Right now, the company is pushing Jae’s work into production, and people were eager to hear about it.

“It’s cool because people are making business decisions based on something I created — especially with a company like Freddie Mac that’s huge. Enterprise-wise, people are looking at reporting metrics I did,” Jae exclaims.

a closeup photo of Jae Grenier '23 holding his laptop while writing on a large screen in the computer science lab


He is being modest, though; his girlfriend, Lucia Manzo ’25, adds that Jae was the only one of all of Freddie Mac’s interns who was invited to present to the company’s stakeholders. It was a big deal.

Jae presented in the conference room of a “gorgeous, high-tech office,” with some stakeholders attending live and others remotely on a giant television. He arrived early to set up and test the mic, speakers, slides and database. Anyone would be nervous, but Jae knew he could do this.

“I told myself I was here for a reason,” Jae reveals. “No great person that we’ve learned about in school learned by giving up.”

The next day when Jae had his last one-on-one with his supervisor, she extended the permanent employment offer, telling Jae that he’d be a great asset to Freddie Mac.

“I was thinking this company could be such a great way to advance myself professionally and set up a life I’m proud of, and here they said *I* was a great asset!,” he exclaims.

Close with his parents, Jae called his mother first with the news. She was as excited as he was, even if he has to move from Rhode Island to Virginia for the job. “It’s going to be different living that far from my family, but they’re so proud,” says Jae.

Looking Forward

Freddie Mac has an early career program, so those who are successful in their internships are invited to start as a technology analyst. The year-long career program is styled rotationally so the new analysists can touch different sectors of the tech division and continue growing their skills to identify their next stage at Freddie Mac.

a photo of Jae Grenier '23 demonstrating some code on an overhead screen


Jae is honored that Freddie Mac’s DEV Factory team sought him out, and he’s eager to join them. “It will be similar requirements to gap analysis, but I’ll handle new implementations to the tool stack, identifying challenges with change management and mitigating risks,” Jae explains. “It takes an analytical mindset, which is a strong suit.”

Advice for Future Students

When asked what Jae would say to younger students forging their own paths, he has encouraging words about keeping their eyes on the prize.

“Don’t give up,” he advises. “There will be times when you have projects and exams and assignments, and you might feel like you’re under a lot of pressure.

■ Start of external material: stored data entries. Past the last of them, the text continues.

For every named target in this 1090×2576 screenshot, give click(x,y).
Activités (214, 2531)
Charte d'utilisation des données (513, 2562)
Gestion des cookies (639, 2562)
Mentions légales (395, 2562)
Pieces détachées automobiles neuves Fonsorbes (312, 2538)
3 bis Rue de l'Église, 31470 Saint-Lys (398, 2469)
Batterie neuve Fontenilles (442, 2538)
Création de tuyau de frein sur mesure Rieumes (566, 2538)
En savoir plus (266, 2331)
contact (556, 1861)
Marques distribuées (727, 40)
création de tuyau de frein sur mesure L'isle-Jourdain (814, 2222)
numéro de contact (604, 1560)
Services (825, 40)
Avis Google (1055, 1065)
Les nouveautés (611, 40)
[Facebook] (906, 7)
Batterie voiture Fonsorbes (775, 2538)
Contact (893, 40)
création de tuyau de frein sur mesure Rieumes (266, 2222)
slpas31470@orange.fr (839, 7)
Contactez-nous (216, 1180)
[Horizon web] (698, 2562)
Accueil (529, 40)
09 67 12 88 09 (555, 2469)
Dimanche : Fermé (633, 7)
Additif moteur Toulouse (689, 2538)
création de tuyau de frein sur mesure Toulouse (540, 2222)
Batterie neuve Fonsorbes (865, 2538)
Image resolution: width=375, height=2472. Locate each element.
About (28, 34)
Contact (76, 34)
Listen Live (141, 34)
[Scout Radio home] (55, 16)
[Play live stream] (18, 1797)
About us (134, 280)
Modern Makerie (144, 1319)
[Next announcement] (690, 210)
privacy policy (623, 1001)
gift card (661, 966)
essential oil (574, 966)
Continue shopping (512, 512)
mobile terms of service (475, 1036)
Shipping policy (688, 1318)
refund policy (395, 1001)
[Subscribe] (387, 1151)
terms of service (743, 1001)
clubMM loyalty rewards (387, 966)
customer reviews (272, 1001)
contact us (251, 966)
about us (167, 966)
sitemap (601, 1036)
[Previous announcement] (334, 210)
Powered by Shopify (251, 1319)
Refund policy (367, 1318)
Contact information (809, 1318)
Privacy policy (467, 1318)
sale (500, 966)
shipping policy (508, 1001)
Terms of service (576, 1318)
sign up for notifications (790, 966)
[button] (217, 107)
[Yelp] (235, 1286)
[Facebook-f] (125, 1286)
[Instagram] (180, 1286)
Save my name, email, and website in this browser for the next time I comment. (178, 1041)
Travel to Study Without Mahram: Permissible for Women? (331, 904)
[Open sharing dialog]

But you’ll come out stronger; there’s a reason for the work.”

He also cautions that comparison kills authenticity. “If you see friends getting cool internships and jobs, congratulate them, and you can invite them to sit at your table when it’s time to celebrate your accomplishments. Life is not a race. Monitor your growth and compare yourself only to yourself.”

Jae summarizes, “Don’t confine yourself to anything, because if you’re in a box, there’s no sunlight to grow. Stay positive and don’t get too down on yourself. Everyone makes mistakes — but everyone learns from them.”